The Key to the Sweet Cupboard is No Longer Left in the Keyhole

In recent years, a number of cases, particularly those involving sexual allegations, have foundered as a result of a failure to disclose digital material. This issue was the subject of a conjoined appeal before the Vice-President of the Court of Appeal (Criminal Division) Lord Justice Fulford on 23 June. [1]

The two cases were listed together to allow the Court to consider the issue of the retention, inspection, disclosure and deletion of electronic records belonging to prosecution witnesses. Such issues aren’t exclusive to sexual offences but have wide ranging application.

Facts of the two appeals

Carl Bater-James was convicted of offences of assault occasioning actual bodily harm, sexual assault, assault by penetration and making a threat to kill. The complainant (C) was the same in respect of all allegations and he had pleaded guilty to the assault of an emergency worker. He received a total of 9 years 2 months imprisonment.

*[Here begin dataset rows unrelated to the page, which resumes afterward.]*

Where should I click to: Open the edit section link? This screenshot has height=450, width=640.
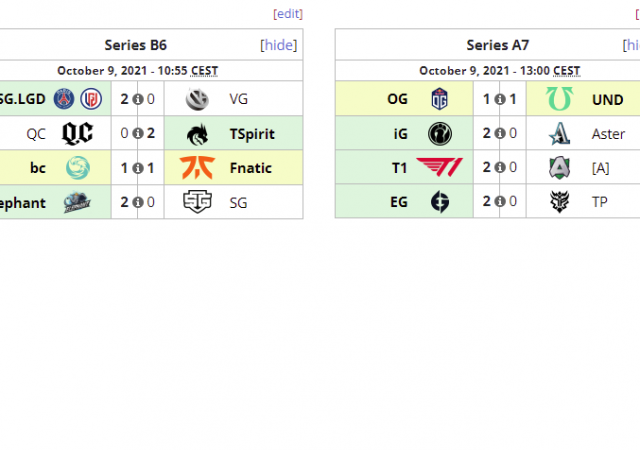coord(287,14)
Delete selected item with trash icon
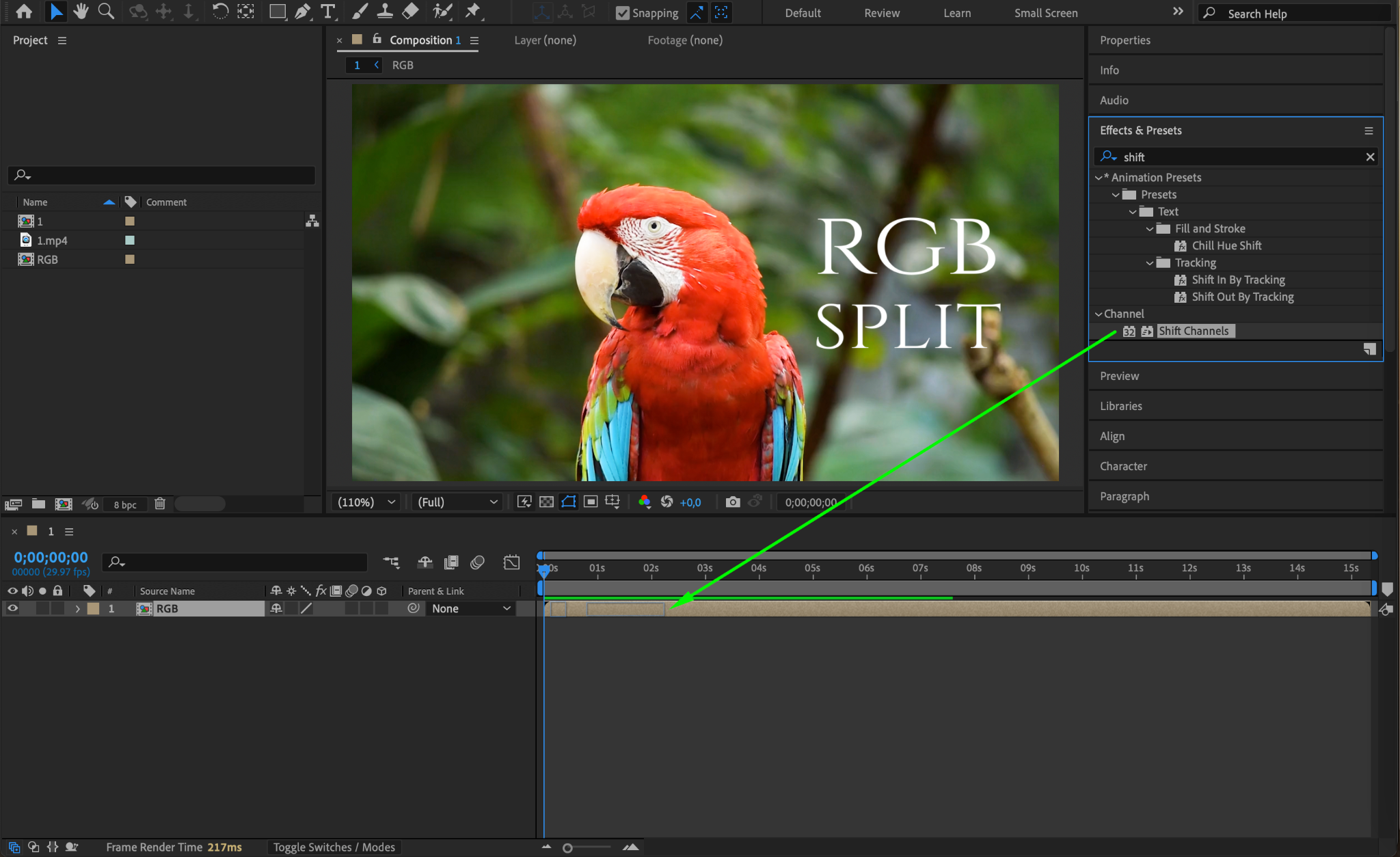Image resolution: width=1400 pixels, height=857 pixels. click(x=159, y=504)
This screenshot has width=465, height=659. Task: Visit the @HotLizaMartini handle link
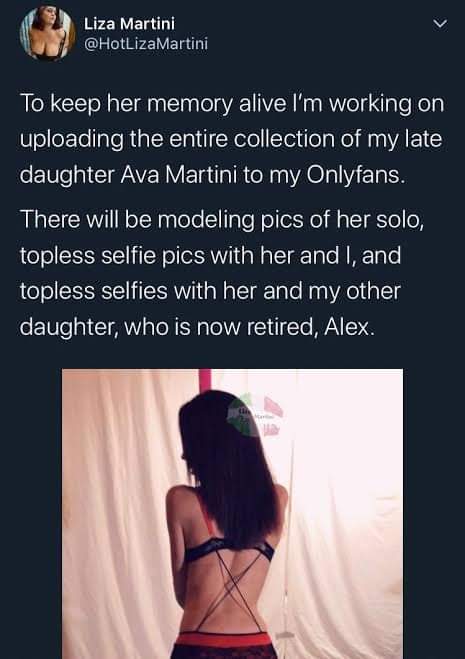(146, 44)

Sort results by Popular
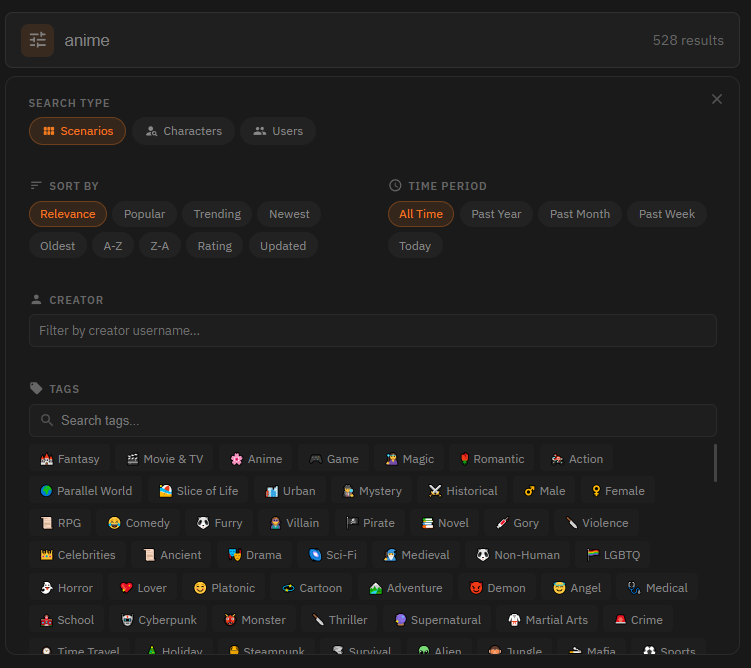pos(144,214)
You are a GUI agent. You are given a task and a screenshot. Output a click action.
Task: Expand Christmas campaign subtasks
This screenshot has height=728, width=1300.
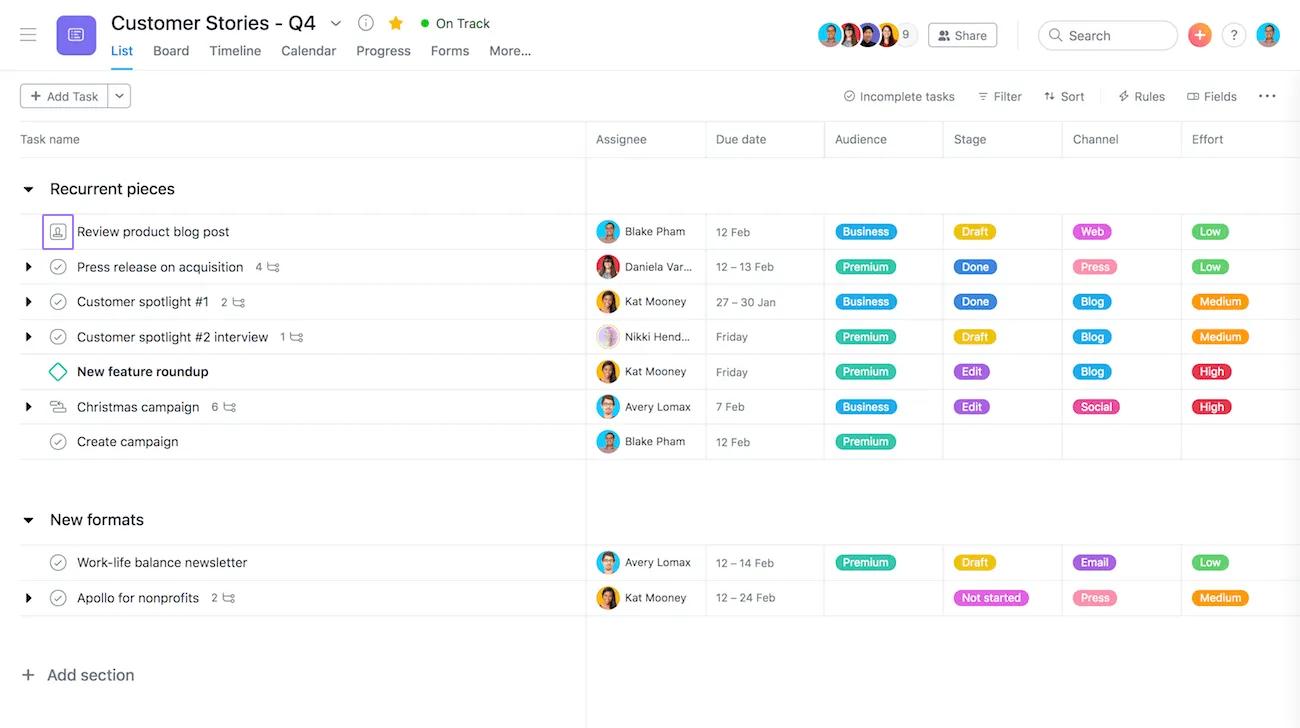click(x=28, y=407)
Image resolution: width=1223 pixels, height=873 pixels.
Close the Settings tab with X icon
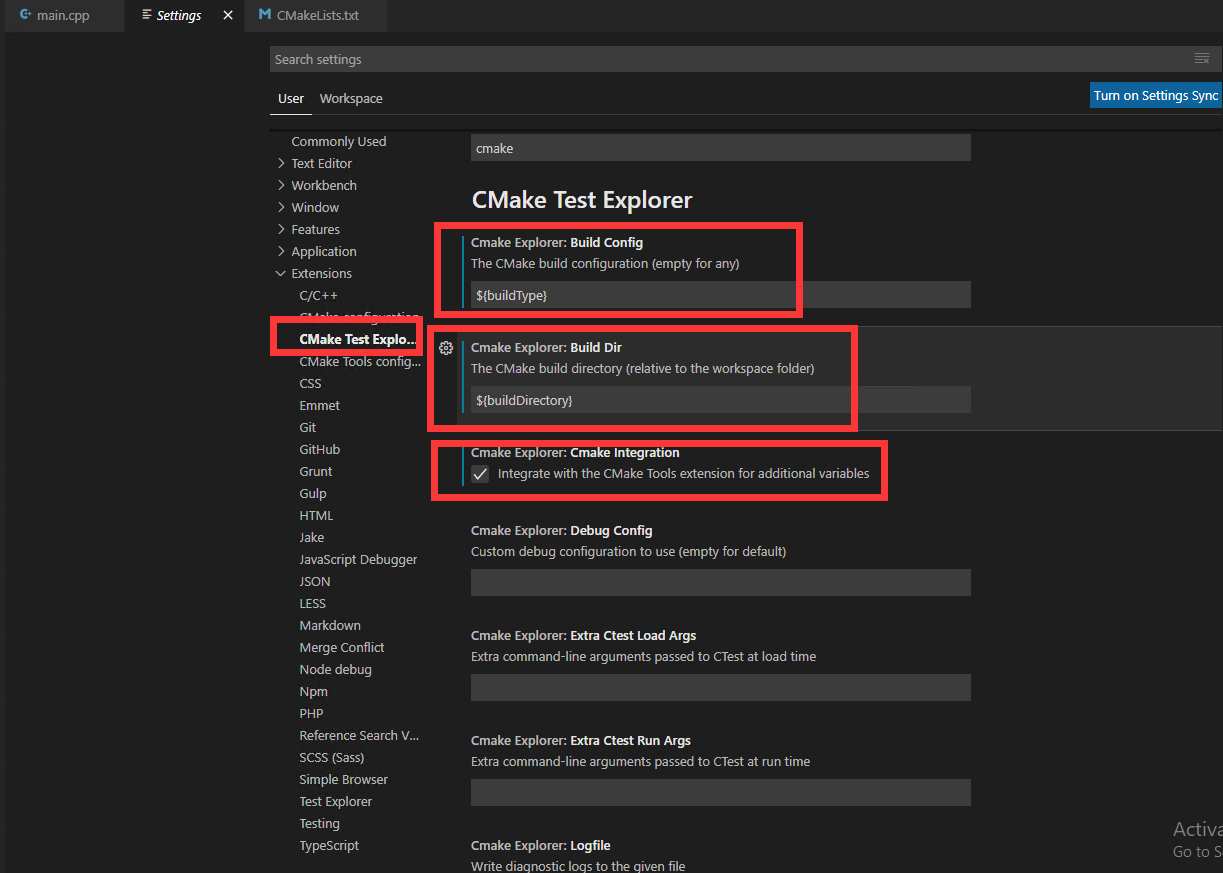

The appellant denied assaulting or threatening to kill C who was his ex-partner. He maintained that any sexual activity was consensual and insisted that C and her daughter, who had witnessed the incident, were lying. He also alleged that she had drip-fed information to the court.

The issue relevant to this article, was the complainant’s refusal to provide a significant mobile phone to the police. However, following, cross-examination about continued and continuing contact between her and the appellant, C produced voicemail messages and correspondence between her and the appellant. The judge also allowed the prosecution to recall her to deal with that evidence, on the basis that it rectified the unfair impression created during the cross-examination.

That led the appellant to submit that C had manipulated the process of the court to such an extent that he could no longer receive a fair trial and that as such, the proceedings should be stayed as an abuse of process.

Sultan Mohammed renewed an application for leave to appeal his conviction, having entered the room of C uninvited and raping her whilst she slept. He was sentenced to 8 years’ imprisonment.

Immediately after the appellant left, C recorded a video on her mobile phone detailing what had happened and sent a message to her friends, stating, ‘I think I was raped’ and ‘I’m almost positive.’ The appellant’s case was that sexual intercourse was consensual and that he had been invited into her room but due to her level of intoxication, C had forgotten the earlier part of their encounter.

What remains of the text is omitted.